#### Work to be completed:
Render the stretch of the records from the line containing "Task: Click the" through the line containing "Action: [x=2157, y=61]" as a Markdown table with the columns Row and Line, one row per line, skipping blank lines. Leave the pictures out of your answer.

#### Supplied records:
★ ★ ★ ★ ★ ★ ★

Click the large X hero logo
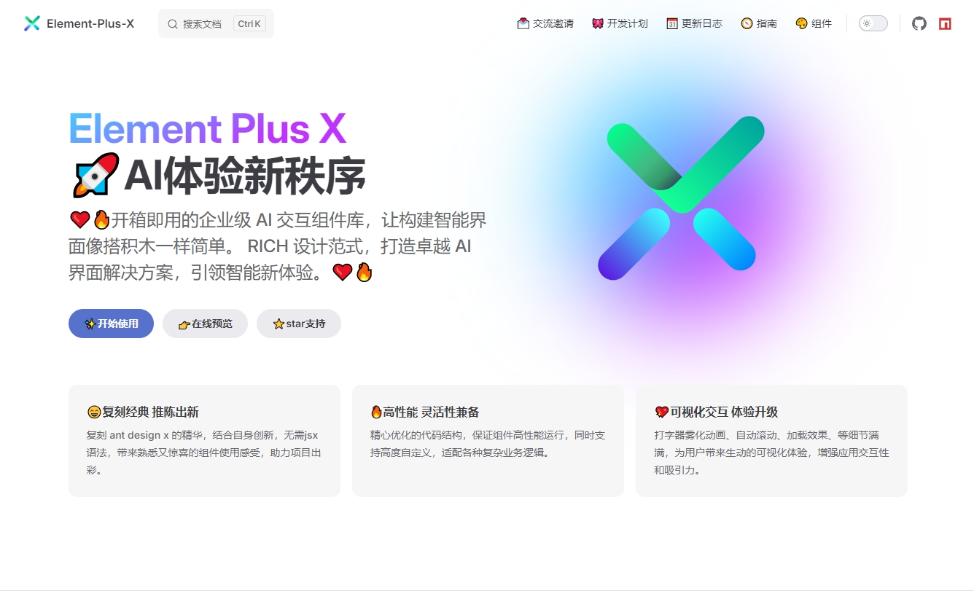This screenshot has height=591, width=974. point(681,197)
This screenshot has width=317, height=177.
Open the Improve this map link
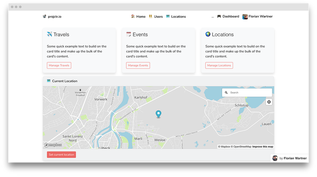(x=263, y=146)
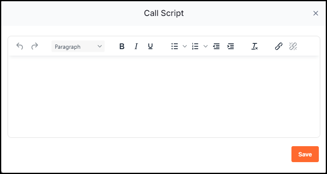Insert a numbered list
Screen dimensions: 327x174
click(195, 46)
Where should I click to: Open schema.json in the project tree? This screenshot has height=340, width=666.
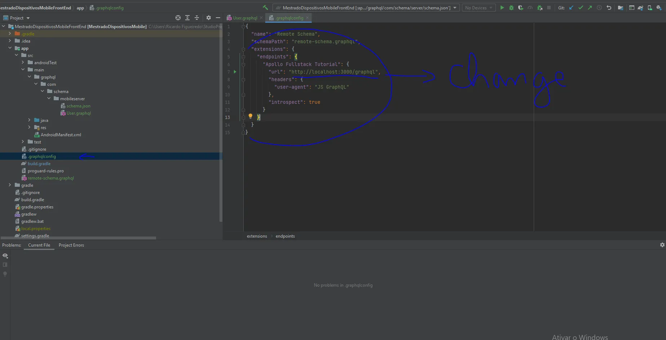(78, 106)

★ ★ ★ ★ ★ ★ ★

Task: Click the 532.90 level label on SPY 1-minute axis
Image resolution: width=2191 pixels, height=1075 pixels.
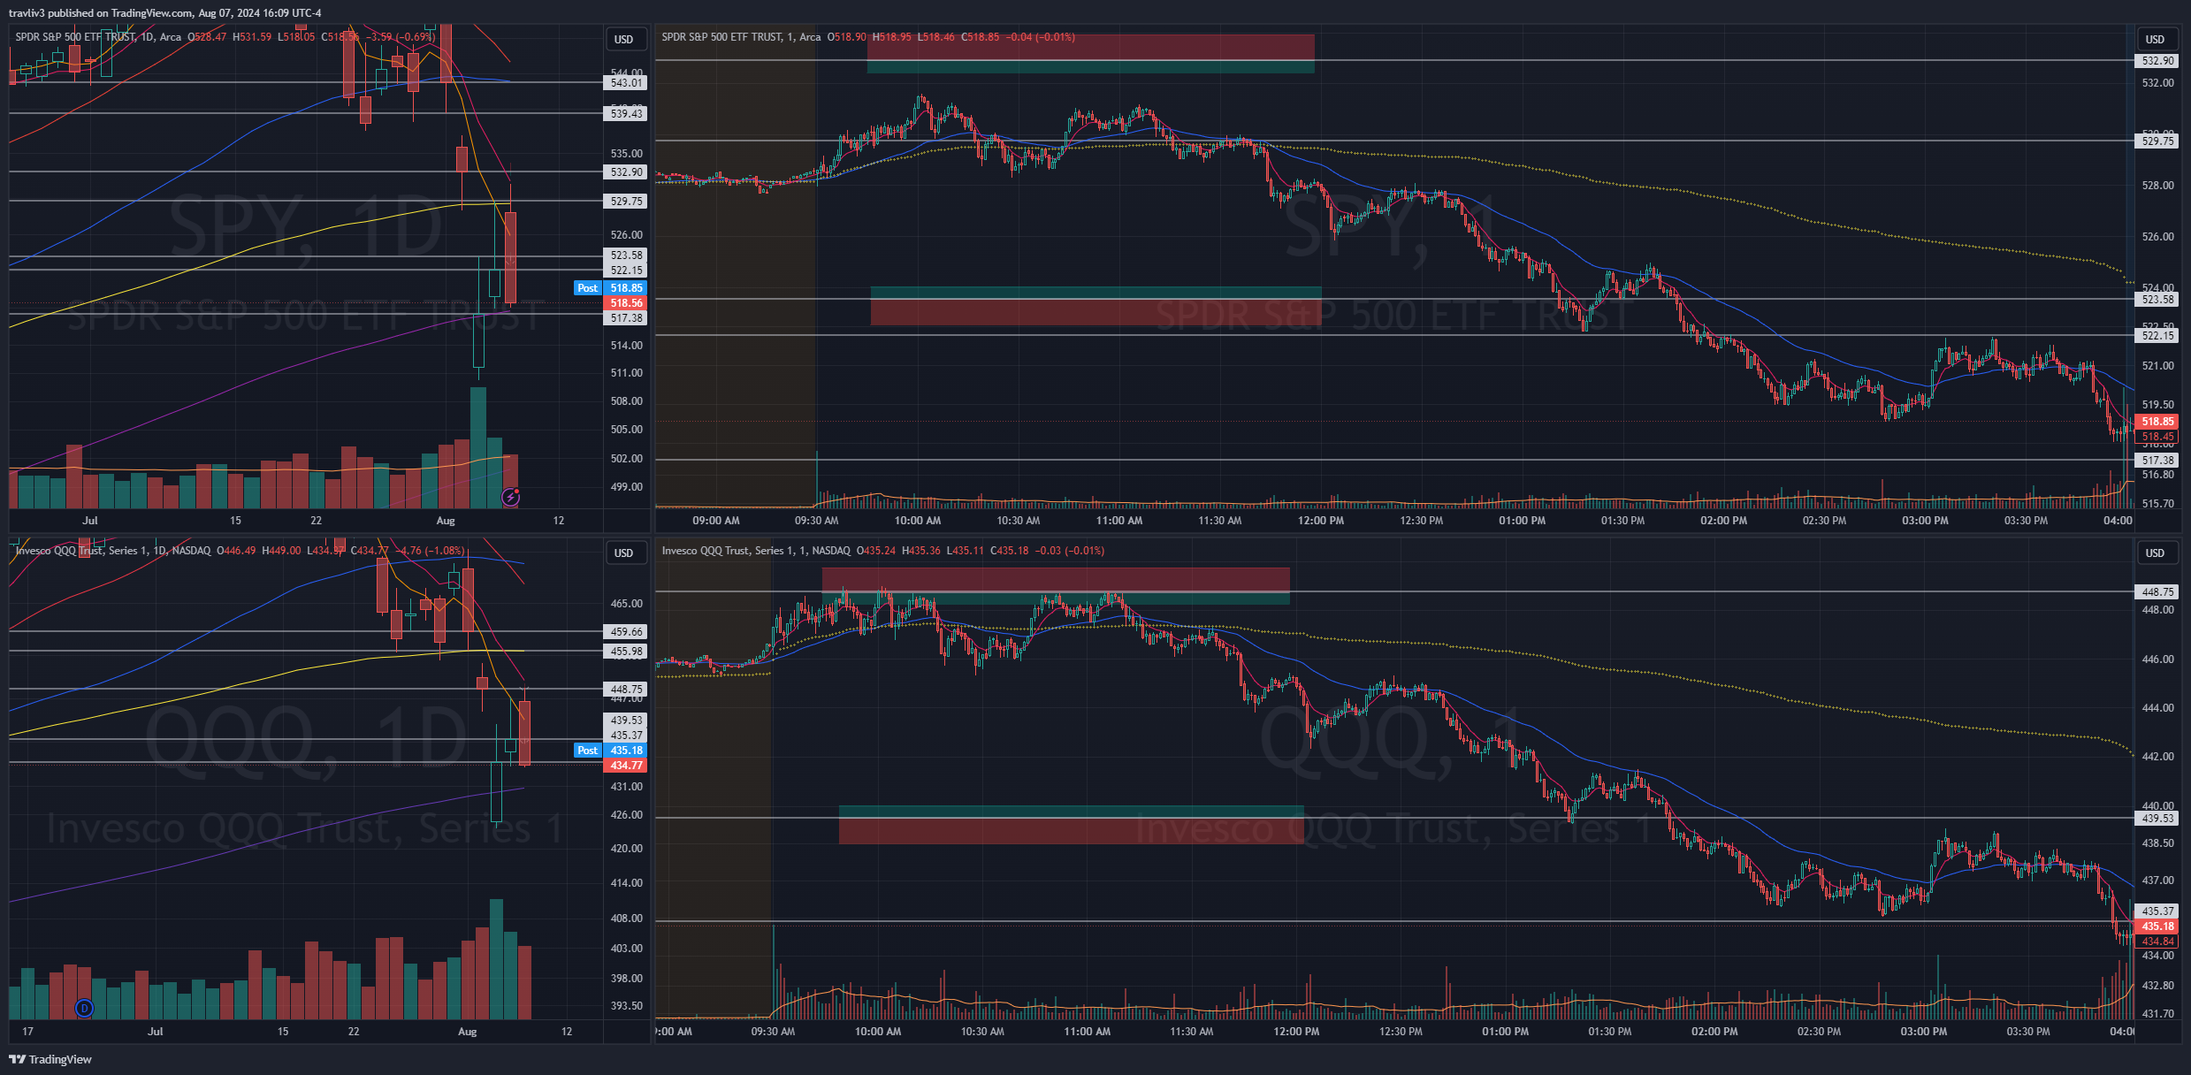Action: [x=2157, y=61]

★ ★ ★ ★ ★ ★ ★

#### Result for this task:
| Row | Line |
|---|---|
| 1 | Task: Click the 532.90 level label on SPY 1-minute axis |
| 2 | Image resolution: width=2191 pixels, height=1075 pixels. |
| 3 | Action: [x=2157, y=61] |